На простенькие, футбольные, пластмассовые щитки наклеивали по несколько тонких слоев обыкновенного войлока, обрезков от голенищ старых валенок. Получалась такая классная хоккейная защита! Потом кто-то придумал, что нужно ещё такие специальные чашечки на колени, к этим щиткам в дополнение обязательно пришивать. Ну, и где же их взять?

За забором нашего двора размещалась кукольная фабрика. Однажды днём, чтобы не выглядеть законченными злодеями и не попасть под солёные выстрелы сторожей, мы пролезли по-тихому через дыру в заборе на территорию заводского склада, а там продукция – заготовки для пластмассовых кукол! По десятку кукольных голов украл каждый, во дворе резали их потом пополам, приделывали к своим хоккейным щиткам. Головы-то мягкие, гнулись как надо!

А ещё раньше соседские мужики из молочных сепараторов себе шлемы мотоциклетные делали. Это когда новые правила ввели, что без шлемов на мотоциклах ездить было нельзя, а в продаже они были в дефиците…

Деревья вокруг костра почти уже сомкнулись в густом сумраке наступавшего вечера.

Капитан Глеб Никитин не спеша поднялся, встал у огня в полный рост, потянулся, с улыбкой зевая.

– В магазин за пряниками не сбегаешь?

– Деньги внезапно кончились….

– Ну, раз так…

Глеб опять опустился на свою циновку, удобно опёрся спиной о высокую стену спутанных корней.

– Времена проходят, вспоминаешь тех, прежних мальчишек, своих одноклассников, иногда приходят в голову мысли, что с возрастом тяжелей, да нет, скорее тягостней слушать разные анекдоты, небыли про кладбище. Ведь там уже лежат когда-то бывшие близкими тебе люди…

После долгого молчания пришёл черёд Сашке походить вокруг костра.

Вернувшись из-за ближнего чёрного дерева к огню он поправил штаны, отряхнул куртку и так же шумно вздохнув, как и отец, прочно опустился на своё привычное камышовое место.

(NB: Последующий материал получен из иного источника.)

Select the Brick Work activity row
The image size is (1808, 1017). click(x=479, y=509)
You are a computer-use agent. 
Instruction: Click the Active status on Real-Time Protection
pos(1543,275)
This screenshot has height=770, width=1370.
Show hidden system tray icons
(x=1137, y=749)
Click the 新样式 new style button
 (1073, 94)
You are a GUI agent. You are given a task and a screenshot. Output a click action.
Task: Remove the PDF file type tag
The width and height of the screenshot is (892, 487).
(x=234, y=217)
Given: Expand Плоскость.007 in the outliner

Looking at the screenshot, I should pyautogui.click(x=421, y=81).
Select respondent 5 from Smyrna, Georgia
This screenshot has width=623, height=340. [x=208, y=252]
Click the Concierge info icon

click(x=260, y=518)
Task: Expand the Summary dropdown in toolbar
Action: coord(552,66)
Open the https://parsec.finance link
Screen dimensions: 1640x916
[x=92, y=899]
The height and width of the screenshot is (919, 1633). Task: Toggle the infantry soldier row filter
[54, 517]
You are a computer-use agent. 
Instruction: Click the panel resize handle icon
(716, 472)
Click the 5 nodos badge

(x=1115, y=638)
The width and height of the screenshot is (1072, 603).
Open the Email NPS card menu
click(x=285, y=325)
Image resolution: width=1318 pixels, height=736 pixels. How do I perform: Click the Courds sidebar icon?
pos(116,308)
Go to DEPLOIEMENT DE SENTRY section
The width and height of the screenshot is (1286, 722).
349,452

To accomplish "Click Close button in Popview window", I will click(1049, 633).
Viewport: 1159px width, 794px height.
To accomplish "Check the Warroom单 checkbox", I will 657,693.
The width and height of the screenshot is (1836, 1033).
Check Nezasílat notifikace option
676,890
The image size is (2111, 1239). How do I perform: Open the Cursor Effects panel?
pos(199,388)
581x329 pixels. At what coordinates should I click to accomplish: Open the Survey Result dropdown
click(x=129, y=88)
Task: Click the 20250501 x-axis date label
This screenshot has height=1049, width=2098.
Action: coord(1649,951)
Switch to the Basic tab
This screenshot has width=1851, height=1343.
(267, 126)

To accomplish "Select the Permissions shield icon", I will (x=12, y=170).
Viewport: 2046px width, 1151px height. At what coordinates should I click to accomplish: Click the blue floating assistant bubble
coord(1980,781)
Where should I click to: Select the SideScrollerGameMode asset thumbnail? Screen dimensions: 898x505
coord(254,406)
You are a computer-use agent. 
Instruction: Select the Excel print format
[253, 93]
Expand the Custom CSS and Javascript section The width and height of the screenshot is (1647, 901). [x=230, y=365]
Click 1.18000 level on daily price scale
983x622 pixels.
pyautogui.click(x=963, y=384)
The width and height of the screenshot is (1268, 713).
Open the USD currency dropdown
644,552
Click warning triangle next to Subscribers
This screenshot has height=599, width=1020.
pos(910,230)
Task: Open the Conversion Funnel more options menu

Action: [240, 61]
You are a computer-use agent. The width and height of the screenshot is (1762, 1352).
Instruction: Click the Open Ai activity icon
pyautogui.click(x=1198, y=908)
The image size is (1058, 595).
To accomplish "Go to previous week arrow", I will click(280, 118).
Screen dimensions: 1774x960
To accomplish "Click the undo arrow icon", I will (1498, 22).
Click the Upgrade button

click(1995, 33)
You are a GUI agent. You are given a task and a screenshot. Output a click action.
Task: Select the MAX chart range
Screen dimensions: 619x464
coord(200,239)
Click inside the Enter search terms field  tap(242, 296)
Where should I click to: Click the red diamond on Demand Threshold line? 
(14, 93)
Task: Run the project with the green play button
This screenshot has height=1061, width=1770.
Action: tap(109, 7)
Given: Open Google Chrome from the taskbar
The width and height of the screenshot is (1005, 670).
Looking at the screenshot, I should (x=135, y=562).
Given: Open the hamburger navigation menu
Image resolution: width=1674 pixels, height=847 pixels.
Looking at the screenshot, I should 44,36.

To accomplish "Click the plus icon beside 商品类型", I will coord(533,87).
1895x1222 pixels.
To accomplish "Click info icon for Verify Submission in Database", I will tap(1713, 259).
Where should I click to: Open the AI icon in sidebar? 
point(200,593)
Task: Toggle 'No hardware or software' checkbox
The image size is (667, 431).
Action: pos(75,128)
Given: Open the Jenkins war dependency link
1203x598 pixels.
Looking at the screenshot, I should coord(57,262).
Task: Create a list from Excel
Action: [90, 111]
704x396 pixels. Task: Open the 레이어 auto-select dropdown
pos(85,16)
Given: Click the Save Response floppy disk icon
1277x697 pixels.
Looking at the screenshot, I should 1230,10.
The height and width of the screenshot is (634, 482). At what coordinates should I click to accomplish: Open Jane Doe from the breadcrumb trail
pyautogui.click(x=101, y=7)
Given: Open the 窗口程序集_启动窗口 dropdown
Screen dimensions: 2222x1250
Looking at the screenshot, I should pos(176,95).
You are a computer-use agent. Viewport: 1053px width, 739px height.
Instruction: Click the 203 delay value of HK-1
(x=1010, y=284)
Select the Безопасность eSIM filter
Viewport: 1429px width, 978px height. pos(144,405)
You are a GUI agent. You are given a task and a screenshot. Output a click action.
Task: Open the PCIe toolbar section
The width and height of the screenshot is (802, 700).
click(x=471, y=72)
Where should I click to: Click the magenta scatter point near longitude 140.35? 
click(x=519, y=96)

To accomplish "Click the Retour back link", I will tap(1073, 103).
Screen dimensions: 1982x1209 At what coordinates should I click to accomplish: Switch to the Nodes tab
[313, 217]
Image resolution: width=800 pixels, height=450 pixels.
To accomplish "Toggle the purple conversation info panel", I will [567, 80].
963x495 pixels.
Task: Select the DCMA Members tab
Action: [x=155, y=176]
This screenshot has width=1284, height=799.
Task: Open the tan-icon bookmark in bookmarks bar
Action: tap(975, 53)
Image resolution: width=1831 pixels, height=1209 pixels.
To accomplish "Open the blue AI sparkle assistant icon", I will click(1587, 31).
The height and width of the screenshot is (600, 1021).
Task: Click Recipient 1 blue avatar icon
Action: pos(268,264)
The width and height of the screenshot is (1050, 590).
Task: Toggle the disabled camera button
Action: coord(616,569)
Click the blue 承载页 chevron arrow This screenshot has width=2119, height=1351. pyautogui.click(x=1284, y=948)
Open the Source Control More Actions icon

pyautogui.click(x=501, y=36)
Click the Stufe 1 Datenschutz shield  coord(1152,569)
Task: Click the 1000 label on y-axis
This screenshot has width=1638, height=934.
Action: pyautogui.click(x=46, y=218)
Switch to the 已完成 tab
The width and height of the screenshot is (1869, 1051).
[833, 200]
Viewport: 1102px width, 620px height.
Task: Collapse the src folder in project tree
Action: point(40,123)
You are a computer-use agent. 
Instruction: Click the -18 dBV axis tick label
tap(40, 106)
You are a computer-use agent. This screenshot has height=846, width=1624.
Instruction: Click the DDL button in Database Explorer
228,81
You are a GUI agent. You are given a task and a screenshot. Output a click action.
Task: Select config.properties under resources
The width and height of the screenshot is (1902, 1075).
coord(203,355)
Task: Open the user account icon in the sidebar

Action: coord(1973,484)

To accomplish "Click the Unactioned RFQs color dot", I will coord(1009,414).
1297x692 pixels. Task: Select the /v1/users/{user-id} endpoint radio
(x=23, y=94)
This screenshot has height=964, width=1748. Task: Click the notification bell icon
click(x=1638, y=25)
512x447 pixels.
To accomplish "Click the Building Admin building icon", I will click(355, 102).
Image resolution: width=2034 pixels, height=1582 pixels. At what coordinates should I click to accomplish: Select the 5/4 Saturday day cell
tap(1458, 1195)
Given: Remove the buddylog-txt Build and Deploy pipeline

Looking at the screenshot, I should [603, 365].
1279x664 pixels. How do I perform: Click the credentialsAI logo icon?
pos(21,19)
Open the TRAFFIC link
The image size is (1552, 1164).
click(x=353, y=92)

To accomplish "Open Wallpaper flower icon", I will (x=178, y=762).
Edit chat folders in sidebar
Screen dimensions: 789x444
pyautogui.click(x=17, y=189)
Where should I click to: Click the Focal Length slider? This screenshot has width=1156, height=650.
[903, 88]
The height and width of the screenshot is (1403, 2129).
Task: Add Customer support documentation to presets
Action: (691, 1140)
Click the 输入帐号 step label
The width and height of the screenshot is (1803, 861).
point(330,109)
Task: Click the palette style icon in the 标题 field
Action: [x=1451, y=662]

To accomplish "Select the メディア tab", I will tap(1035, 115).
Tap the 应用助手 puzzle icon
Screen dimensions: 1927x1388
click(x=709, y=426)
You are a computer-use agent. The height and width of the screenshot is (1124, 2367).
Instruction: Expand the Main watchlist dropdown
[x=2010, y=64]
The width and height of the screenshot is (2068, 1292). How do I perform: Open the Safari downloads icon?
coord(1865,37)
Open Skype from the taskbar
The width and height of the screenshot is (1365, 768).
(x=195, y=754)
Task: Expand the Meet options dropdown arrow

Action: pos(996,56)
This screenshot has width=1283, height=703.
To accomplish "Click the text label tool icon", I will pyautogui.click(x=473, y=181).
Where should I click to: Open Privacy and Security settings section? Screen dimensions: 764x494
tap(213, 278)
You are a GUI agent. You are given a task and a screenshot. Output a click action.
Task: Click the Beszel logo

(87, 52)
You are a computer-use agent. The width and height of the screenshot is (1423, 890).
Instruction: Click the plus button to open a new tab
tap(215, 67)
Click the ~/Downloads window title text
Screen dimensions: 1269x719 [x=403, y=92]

Шевельнул длинной палочкой откатившиеся угли, поморщился от дыма.

– А ты ведь никогда по-серьёзному и не говорил, почему стал моряком, правда? Рассказывал только, что город, где ты родился, сухопутный вроде, да?

– Из-за корысти, сынок, из-за неё, проклятой. Вбил себе в голову в юности, что лучший способ помочь бедным – это не стать одним из них, вот и позарился твой папка на большую морскую зарплату….

Капитан Глеб говорил тихо, проникновенно, глядя только в огонь, но плечи его сильно вздрагивали от еле сдерживаемого хохота.

– Да ну тебя! Я же действительно серьёзно!

Сашка с досады хлестнул прутом ближнюю головешку.

– Ладно, не обижайся.

Глеб вытер рукавом нечаянно выбежавшую на лицо смешливую слезу, не заметив, что заодно растёр по небритой щеке пылинку свежего серого пепла. Приобнял сына.

– Только романтика. Клянусь! Не могло в те годы быть в моей голове ничего другого, кроме этого замечательного слова. Романтика! Даже и морскую профессию я выбирал себе из дурацких непрактических соображений. Быть только штурманом! Только он, этот прекрасный специалист, единственный из всего экипажа, управляет на своей вахте гордым кораблём, стоит всегда на мостике, на свежем воздухе, среди штормовых брызг, громовым голосом командует рулевому: «Право руля! Кар-р-рамба!».

Это потом я узнал, что такое для штурманов рейсовый отчёт, списание пустой тары из-под картошки и макарон, подготовка нуднейших финансовых и промысловых документов…

– Но ведь интересно же было?

– Ко-онечно!

Капитан Глеб Никитин мечтательно сложил руки на затылке.

– Да, бывало… Я помню хруст винтовой водочной пробки на запотевшей бутылке, когда случалось угощать турецкого лоцмана на фоне минаретов Айя-Софии в проливе Босфор; запомнил махину пропыхтевшего мимо нас супертанкера «Салем» за сутки до того, как его оранжевая туша глухо лопнула на скалах у необитаемого африканского берега; по причине собственного разгильдяйства я попадал в территориальных водах Туниса под ракетный обстрел; вместе с командой своего тунцеловного сейнера сутки непрерывно блевал, уходя неправильным курсом к Корсике от дикого урагана. И если кто-то мне скажет, что это только из-за денег.… Впрочем, большинство хотело тогда от моря только денег.